Kate Beckinsale: Phone taps and Austen super powers

Kate Beckinsale might be a go-to girl for Jane Austen adaptations, in between badass superhero roles. But her family life growing up had more to do with miners’ marches, Trotskyism and having their phone tapped

It seems only right and proper that a sparky, funny clever-clogs like Kate Beckinsale is something of a Jane Austen veteran.

During the 1990s, the London-born actor became the go-to girl for classy literary adaptations: she was the heroine of Cold Comfort Farm (1995), a proto-Ophelia opposite Christian Bale's proto-Hamlet in Prince of Jutland (1994); and the steadfast wife at the centre of Henry James's The Golden Bowl (2000). Kathrin Romary Beckinsale then became the Emma of choice among Austenologists, when her performance as the titular meddler in a TV drama went head to head with a big-budget feature version starring Gwyneth Paltrow.

Tasks and exercises:
A. Repeat the stretch of the Kate Beckinsale profile from "Kate Beckinsale: Phone" through "Jane Austen veteran." word for word.
B. According to the Kate Beckinsale profile, who starred in the big-budget feature version of Emma?

Data extract:
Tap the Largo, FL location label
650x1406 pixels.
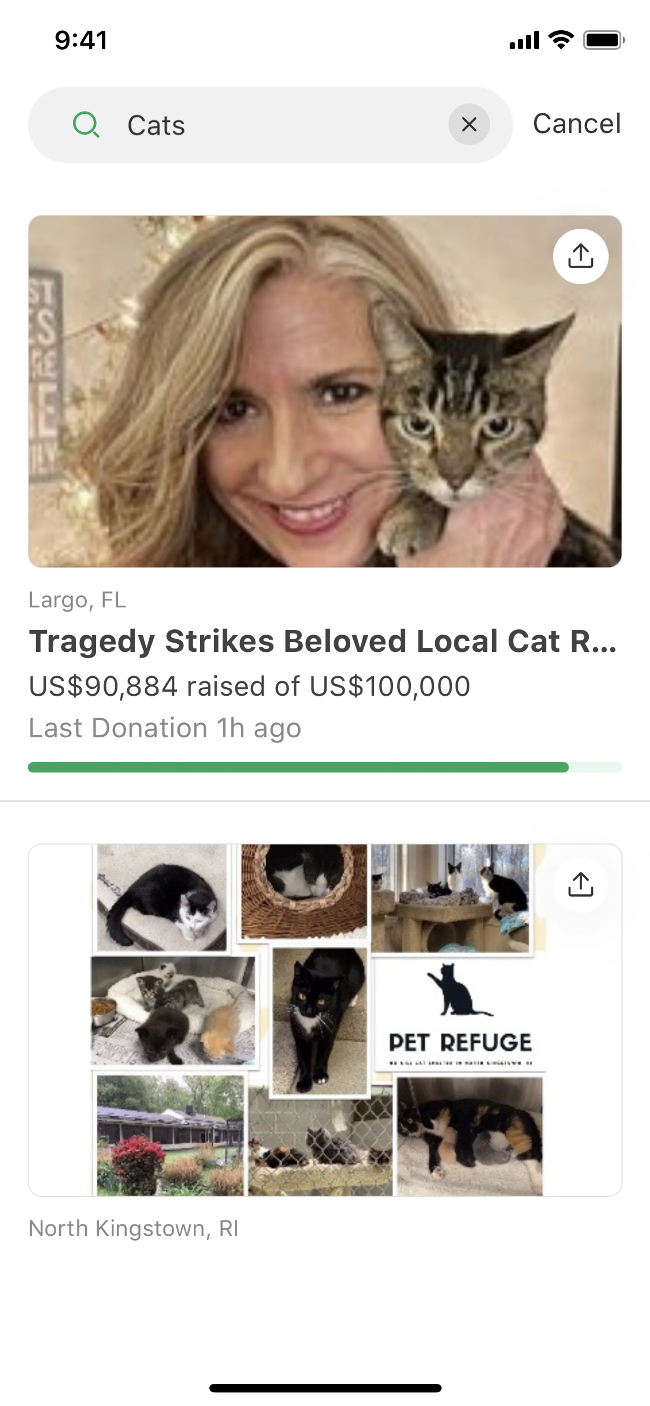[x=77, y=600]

...

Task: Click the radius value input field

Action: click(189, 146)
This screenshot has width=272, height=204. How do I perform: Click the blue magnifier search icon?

* * *

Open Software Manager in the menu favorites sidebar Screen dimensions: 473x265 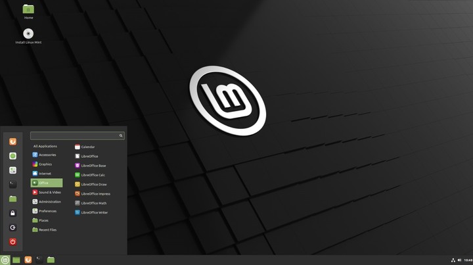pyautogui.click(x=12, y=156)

Worked answers:
A.
Kate Beckinsale: Phone taps and Austen super powers

Kate Beckinsale might be a go-to girl for Jane Austen adaptations, in between badass superhero roles. But her family life growing up had more to do with miners’ marches, Trotskyism and having their phone tapped

It seems only right and proper that a sparky, funny clever-clogs like Kate Beckinsale is something of a Jane Austen veteran.

B. Gwyneth Paltrow